“You’ll get the most out of this if you approach it more like an actual play podcast than a lit crit / book club podcast. That is to say, you have to recognize the lit crit as a pretense for some guys to get together and bounce off one another; if you’re here any other reading, it’s bleak.
I was told by friends that the Junji Ito discussion series was worth a listen, so I put on the first TOMIE episode. It begins with one of the hosts wondering about the unknown history of Japanese horror fiction, and another vaguely responding that they once heard about a guy named Rampo.
That sort of limited engagement with context — no one’s done any secondary reading before starting? — isn’t necessarily a bad omen for a lit podcast, because some people can generate interesting discussion even out of cold reading.
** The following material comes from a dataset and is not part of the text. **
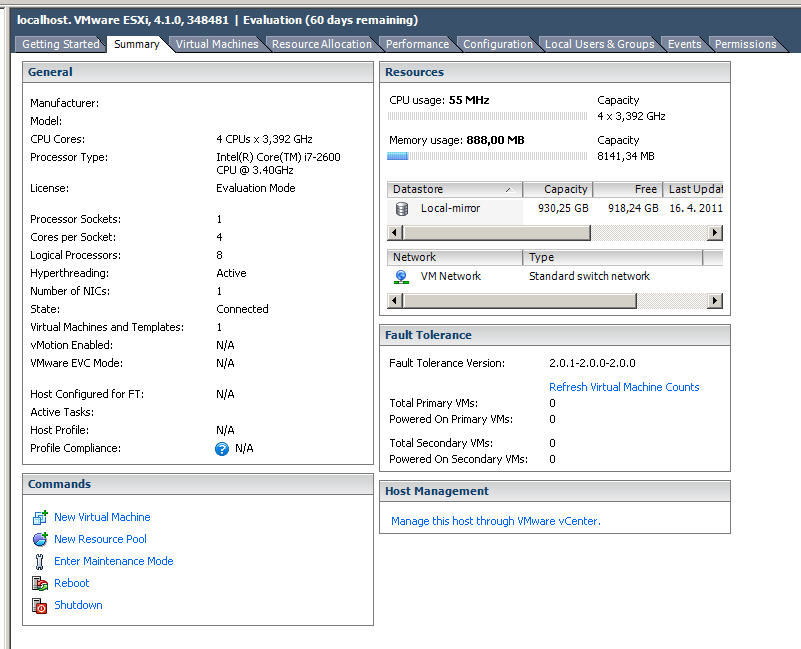
Task: Click the Reboot icon in Commands
Action: click(x=38, y=583)
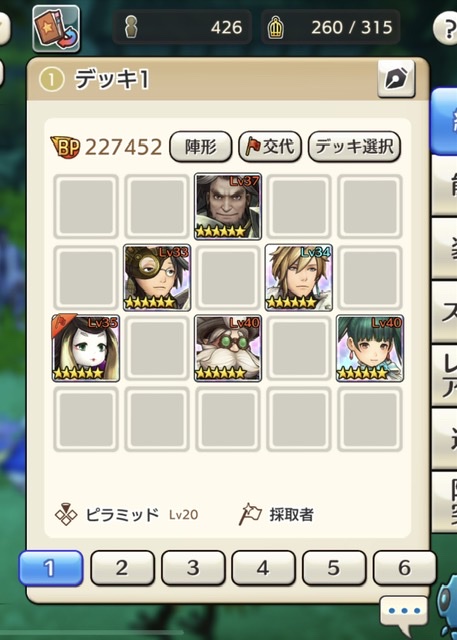Select the Lv40 green-haired girl portrait
Screen dimensions: 457x640
[x=370, y=348]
The hosts here don’t summon that kind of juice, unfortunately.
When they’re too bored with a story’s plot summary to riff on its description for a few minutes, no one seems to know what to do or say. If a story catches their interest, they’ll lay out their theory and then… move on, without any give and take. They are comfortable discussing illustrations at length, but will just as often fall into grinding riffs on story logic, as though Ito were a realist writer, or continuity between stories, as though they‘ve never read short fiction before (which, tbf, they may not have). The hosts have a rapport, in the sense that they love to run with a bit, but they generate very little dialogue, even when they disagree.
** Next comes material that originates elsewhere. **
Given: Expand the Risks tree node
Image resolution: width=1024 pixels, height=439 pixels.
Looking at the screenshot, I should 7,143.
The throughline for the TOMIE episodes is a question of the stories’ politics; Walker’s ends up being the only take which does anything interesting — or anything at all — with the context of the writing, dragging the other hosts into discussion that doesn’t simply discard the work. I was curious if this was just the general vibe of the podcast, so I jumped back to sample the first episode; everyone seemed to have come to Gene Wolfe with deep established knowledge and ready grace for ugly elements of the work. Ito apparently doesn’t merit the same treatment.
The way the hosts ascribe regressive politics onto Ito, from surface readings of his perspective characters’ thoughts and actions, is indicative of how disinterested these guys are in what they’re doing. How *Gene Wolfe apologists* get to that kind of analysis is a serious question. It’s a mockery of reading, and of Ito.
If the effort of your literary analysis is directly proportional to how much you like the work in question, you shouldn’t be committing to cold reading in public. Or discussing literature in public at all, frankly. This is a reaction podcast pretending at thought. Ito deserves better, books deserve better, and listeners do too.”